Description of the task: Could you copy every item below word for word, without changing anything?

### Dataset rows

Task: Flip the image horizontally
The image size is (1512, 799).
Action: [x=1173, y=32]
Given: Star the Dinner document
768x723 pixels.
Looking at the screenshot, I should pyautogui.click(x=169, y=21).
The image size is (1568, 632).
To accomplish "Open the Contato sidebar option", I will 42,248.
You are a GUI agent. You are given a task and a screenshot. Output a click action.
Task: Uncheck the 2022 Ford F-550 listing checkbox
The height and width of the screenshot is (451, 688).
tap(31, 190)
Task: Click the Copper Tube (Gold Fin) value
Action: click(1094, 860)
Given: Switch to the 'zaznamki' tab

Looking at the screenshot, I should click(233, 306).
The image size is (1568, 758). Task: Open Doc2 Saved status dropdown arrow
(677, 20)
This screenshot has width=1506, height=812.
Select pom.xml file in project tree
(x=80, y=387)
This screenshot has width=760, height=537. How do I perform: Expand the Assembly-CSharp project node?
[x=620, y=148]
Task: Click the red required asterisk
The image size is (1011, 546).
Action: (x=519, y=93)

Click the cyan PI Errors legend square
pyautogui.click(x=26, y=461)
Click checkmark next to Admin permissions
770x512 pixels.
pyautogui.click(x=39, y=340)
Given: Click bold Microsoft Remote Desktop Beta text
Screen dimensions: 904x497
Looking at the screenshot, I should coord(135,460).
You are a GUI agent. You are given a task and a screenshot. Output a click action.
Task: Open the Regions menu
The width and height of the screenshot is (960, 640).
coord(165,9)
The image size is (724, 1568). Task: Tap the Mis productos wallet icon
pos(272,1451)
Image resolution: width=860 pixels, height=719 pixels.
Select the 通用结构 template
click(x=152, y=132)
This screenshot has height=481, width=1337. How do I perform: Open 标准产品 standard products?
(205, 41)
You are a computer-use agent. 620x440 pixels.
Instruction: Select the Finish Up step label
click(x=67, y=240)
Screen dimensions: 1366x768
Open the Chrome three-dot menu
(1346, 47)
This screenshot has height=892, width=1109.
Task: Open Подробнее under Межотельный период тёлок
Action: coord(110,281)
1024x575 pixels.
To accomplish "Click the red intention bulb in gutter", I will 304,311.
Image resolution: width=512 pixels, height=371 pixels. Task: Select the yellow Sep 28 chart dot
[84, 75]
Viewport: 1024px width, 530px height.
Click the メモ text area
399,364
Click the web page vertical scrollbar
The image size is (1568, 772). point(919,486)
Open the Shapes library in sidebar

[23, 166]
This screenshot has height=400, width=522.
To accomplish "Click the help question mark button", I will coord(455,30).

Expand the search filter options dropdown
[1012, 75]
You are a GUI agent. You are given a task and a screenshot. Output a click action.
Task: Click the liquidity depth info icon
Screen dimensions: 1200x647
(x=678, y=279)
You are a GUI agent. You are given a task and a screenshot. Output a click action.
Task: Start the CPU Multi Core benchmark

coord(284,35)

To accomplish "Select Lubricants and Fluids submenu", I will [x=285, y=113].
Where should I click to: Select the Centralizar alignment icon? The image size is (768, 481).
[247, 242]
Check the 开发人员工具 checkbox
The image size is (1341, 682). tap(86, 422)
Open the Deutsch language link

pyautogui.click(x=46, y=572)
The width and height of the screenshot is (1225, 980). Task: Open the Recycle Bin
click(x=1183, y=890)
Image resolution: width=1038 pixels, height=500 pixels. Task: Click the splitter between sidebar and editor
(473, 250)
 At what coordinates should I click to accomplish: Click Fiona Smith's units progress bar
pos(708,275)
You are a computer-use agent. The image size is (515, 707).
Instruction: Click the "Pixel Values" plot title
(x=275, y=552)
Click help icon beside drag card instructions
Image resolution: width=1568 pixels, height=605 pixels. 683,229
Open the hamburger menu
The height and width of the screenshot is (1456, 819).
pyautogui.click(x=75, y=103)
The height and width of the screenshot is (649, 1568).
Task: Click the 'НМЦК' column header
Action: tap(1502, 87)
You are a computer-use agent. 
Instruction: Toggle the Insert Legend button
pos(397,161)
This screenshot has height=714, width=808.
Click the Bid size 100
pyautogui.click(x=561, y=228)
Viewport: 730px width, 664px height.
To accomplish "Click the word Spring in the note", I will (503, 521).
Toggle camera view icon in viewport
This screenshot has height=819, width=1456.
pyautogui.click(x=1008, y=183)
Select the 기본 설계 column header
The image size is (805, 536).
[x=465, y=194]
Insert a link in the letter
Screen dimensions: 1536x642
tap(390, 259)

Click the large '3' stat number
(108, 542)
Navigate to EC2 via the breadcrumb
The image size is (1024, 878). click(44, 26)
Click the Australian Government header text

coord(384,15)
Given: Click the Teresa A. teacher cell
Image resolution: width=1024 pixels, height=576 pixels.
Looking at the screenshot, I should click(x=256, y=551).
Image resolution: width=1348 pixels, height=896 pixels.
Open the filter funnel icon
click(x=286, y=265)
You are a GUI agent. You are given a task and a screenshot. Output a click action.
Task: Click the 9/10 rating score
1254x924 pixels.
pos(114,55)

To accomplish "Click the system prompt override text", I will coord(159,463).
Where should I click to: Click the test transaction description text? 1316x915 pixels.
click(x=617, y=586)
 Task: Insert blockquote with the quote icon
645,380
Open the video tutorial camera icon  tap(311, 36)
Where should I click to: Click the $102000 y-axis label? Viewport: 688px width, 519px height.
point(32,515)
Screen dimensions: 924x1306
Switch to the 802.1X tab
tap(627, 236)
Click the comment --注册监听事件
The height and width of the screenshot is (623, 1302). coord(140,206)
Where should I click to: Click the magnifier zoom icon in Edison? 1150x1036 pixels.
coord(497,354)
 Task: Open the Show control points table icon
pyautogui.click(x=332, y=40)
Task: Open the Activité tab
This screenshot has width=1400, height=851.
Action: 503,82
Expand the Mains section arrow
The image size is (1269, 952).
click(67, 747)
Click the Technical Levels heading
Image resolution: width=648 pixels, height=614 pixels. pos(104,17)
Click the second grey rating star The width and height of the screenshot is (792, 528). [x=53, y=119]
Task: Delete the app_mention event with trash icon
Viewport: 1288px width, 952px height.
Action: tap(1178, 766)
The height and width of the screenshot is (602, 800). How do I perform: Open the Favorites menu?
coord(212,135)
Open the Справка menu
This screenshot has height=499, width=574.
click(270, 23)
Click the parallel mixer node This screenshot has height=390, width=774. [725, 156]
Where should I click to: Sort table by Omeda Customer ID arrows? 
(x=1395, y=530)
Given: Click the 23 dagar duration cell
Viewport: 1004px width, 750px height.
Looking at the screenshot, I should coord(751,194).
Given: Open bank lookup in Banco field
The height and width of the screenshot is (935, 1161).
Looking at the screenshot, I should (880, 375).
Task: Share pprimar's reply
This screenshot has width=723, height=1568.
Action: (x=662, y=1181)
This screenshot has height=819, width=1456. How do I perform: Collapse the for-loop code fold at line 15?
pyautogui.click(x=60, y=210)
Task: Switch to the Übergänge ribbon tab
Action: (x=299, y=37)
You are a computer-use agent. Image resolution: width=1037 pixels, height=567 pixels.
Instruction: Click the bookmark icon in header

######

Output for this task:
Task: Flip the image horizontally
The image size is (1512, 799).
Action: [x=1173, y=32]
Given: Star the Dinner document
768x723 pixels.
Looking at the screenshot, I should pyautogui.click(x=169, y=21).
The image size is (1568, 632).
To accomplish "Open the Contato sidebar option", I will 42,248.
You are a GUI agent. You are given a task and a screenshot. Output a click action.
Task: Uncheck the 2022 Ford F-550 listing checkbox
The height and width of the screenshot is (451, 688).
tap(31, 190)
Task: Click the Copper Tube (Gold Fin) value
Action: click(1094, 860)
Given: Switch to the 'zaznamki' tab

Looking at the screenshot, I should click(233, 306).
The image size is (1568, 758). Task: Open Doc2 Saved status dropdown arrow
(677, 20)
This screenshot has width=1506, height=812.
Select pom.xml file in project tree
(x=80, y=387)
This screenshot has width=760, height=537. How do I perform: Expand the Assembly-CSharp project node?
[x=620, y=148]
Task: Click the red required asterisk
The image size is (1011, 546).
Action: (x=519, y=93)

Click the cyan PI Errors legend square
pyautogui.click(x=26, y=461)
Click checkmark next to Admin permissions
770x512 pixels.
pyautogui.click(x=39, y=340)
Given: Click bold Microsoft Remote Desktop Beta text
Screen dimensions: 904x497
Looking at the screenshot, I should coord(135,460).
You are a GUI agent. You are given a task and a screenshot. Output a click action.
Task: Open the Regions menu
The width and height of the screenshot is (960, 640).
coord(165,9)
The image size is (724, 1568). Task: Tap the Mis productos wallet icon
pos(272,1451)
Image resolution: width=860 pixels, height=719 pixels.
Select the 通用结构 template
click(x=152, y=132)
This screenshot has height=481, width=1337. How do I perform: Open 标准产品 standard products?
(205, 41)
You are a computer-use agent. 620x440 pixels.
Instruction: Select the Finish Up step label
click(x=67, y=240)
Screen dimensions: 1366x768
Open the Chrome three-dot menu
(1346, 47)
This screenshot has height=892, width=1109.
Task: Open Подробнее under Межотельный период тёлок
Action: coord(110,281)
1024x575 pixels.
To accomplish "Click the red intention bulb in gutter", I will 304,311.
Image resolution: width=512 pixels, height=371 pixels. Task: Select the yellow Sep 28 chart dot
[84, 75]
Viewport: 1024px width, 530px height.
Click the メモ text area
399,364
Click the web page vertical scrollbar
The image size is (1568, 772). point(919,486)
Open the Shapes library in sidebar

[23, 166]
This screenshot has height=400, width=522.
To accomplish "Click the help question mark button", I will coord(455,30).

Expand the search filter options dropdown
[1012, 75]
You are a GUI agent. You are given a task and a screenshot. Output a click action.
Task: Click the liquidity depth info icon
Screen dimensions: 1200x647
(x=678, y=279)
You are a GUI agent. You are given a task and a screenshot. Output a click action.
Task: Start the CPU Multi Core benchmark

coord(284,35)

To accomplish "Select Lubricants and Fluids submenu", I will [x=285, y=113].
Where should I click to: Select the Centralizar alignment icon? The image size is (768, 481).
[247, 242]
Check the 开发人员工具 checkbox
The image size is (1341, 682). tap(86, 422)
Open the Deutsch language link

pyautogui.click(x=46, y=572)
The width and height of the screenshot is (1225, 980). Task: Open the Recycle Bin
click(x=1183, y=890)
Image resolution: width=1038 pixels, height=500 pixels. Task: Click the splitter between sidebar and editor
(473, 250)
 At what coordinates should I click to accomplish: Click Fiona Smith's units progress bar
pos(708,275)
You are a computer-use agent. The image size is (515, 707).
Instruction: Click the "Pixel Values" plot title
(x=275, y=552)
Click help icon beside drag card instructions
Image resolution: width=1568 pixels, height=605 pixels. 683,229
Open the hamburger menu
The height and width of the screenshot is (1456, 819).
pyautogui.click(x=75, y=103)
The height and width of the screenshot is (649, 1568).
Task: Click the 'НМЦК' column header
Action: tap(1502, 87)
You are a computer-use agent. 
Instruction: Toggle the Insert Legend button
pos(397,161)
This screenshot has height=714, width=808.
Click the Bid size 100
pyautogui.click(x=561, y=228)
Viewport: 730px width, 664px height.
To accomplish "Click the word Spring in the note", I will (503, 521).
Toggle camera view icon in viewport
This screenshot has height=819, width=1456.
pyautogui.click(x=1008, y=183)
Select the 기본 설계 column header
The image size is (805, 536).
[x=465, y=194]
Insert a link in the letter
Screen dimensions: 1536x642
tap(390, 259)

Click the large '3' stat number
(108, 542)
Navigate to EC2 via the breadcrumb
The image size is (1024, 878). click(44, 26)
Click the Australian Government header text

coord(384,15)
Given: Click the Teresa A. teacher cell
Image resolution: width=1024 pixels, height=576 pixels.
Looking at the screenshot, I should click(x=256, y=551).
Image resolution: width=1348 pixels, height=896 pixels.
Open the filter funnel icon
click(x=286, y=265)
You are a GUI agent. You are given a task and a screenshot. Output a click action.
Task: Click the 9/10 rating score
1254x924 pixels.
pos(114,55)

To accomplish "Click the system prompt override text", I will coord(159,463).
Where should I click to: Click the test transaction description text? 1316x915 pixels.
click(x=617, y=586)
 Task: Insert blockquote with the quote icon
645,380
Open the video tutorial camera icon  tap(311, 36)
Where should I click to: Click the $102000 y-axis label? Viewport: 688px width, 519px height.
point(32,515)
Screen dimensions: 924x1306
Switch to the 802.1X tab
tap(627, 236)
Click the comment --注册监听事件
The height and width of the screenshot is (623, 1302). coord(140,206)
Where should I click to: Click the magnifier zoom icon in Edison? 1150x1036 pixels.
coord(497,354)
 Task: Open the Show control points table icon
pyautogui.click(x=332, y=40)
Task: Open the Activité tab
This screenshot has width=1400, height=851.
Action: 503,82
Expand the Mains section arrow
The image size is (1269, 952).
click(67, 747)
Click the Technical Levels heading
Image resolution: width=648 pixels, height=614 pixels. pos(104,17)
Click the second grey rating star The width and height of the screenshot is (792, 528). [x=53, y=119]
Task: Delete the app_mention event with trash icon
Viewport: 1288px width, 952px height.
Action: tap(1178, 766)
The height and width of the screenshot is (602, 800). How do I perform: Open the Favorites menu?
coord(212,135)
Open the Справка menu
This screenshot has height=499, width=574.
click(270, 23)
Click the parallel mixer node This screenshot has height=390, width=774. [725, 156]
Where should I click to: Sort table by Omeda Customer ID arrows? 
(x=1395, y=530)
Given: Click the 23 dagar duration cell
Viewport: 1004px width, 750px height.
Looking at the screenshot, I should coord(751,194).
Given: Open bank lookup in Banco field
The height and width of the screenshot is (935, 1161).
Looking at the screenshot, I should (880, 375).
Task: Share pprimar's reply
This screenshot has width=723, height=1568.
Action: (x=662, y=1181)
This screenshot has height=819, width=1456. How do I perform: Collapse the for-loop code fold at line 15?
pyautogui.click(x=60, y=210)
Task: Switch to the Übergänge ribbon tab
Action: (x=299, y=37)
You are a computer-use agent. Image resolution: width=1037 pixels, height=567 pixels.
Instruction: Click the bookmark icon in header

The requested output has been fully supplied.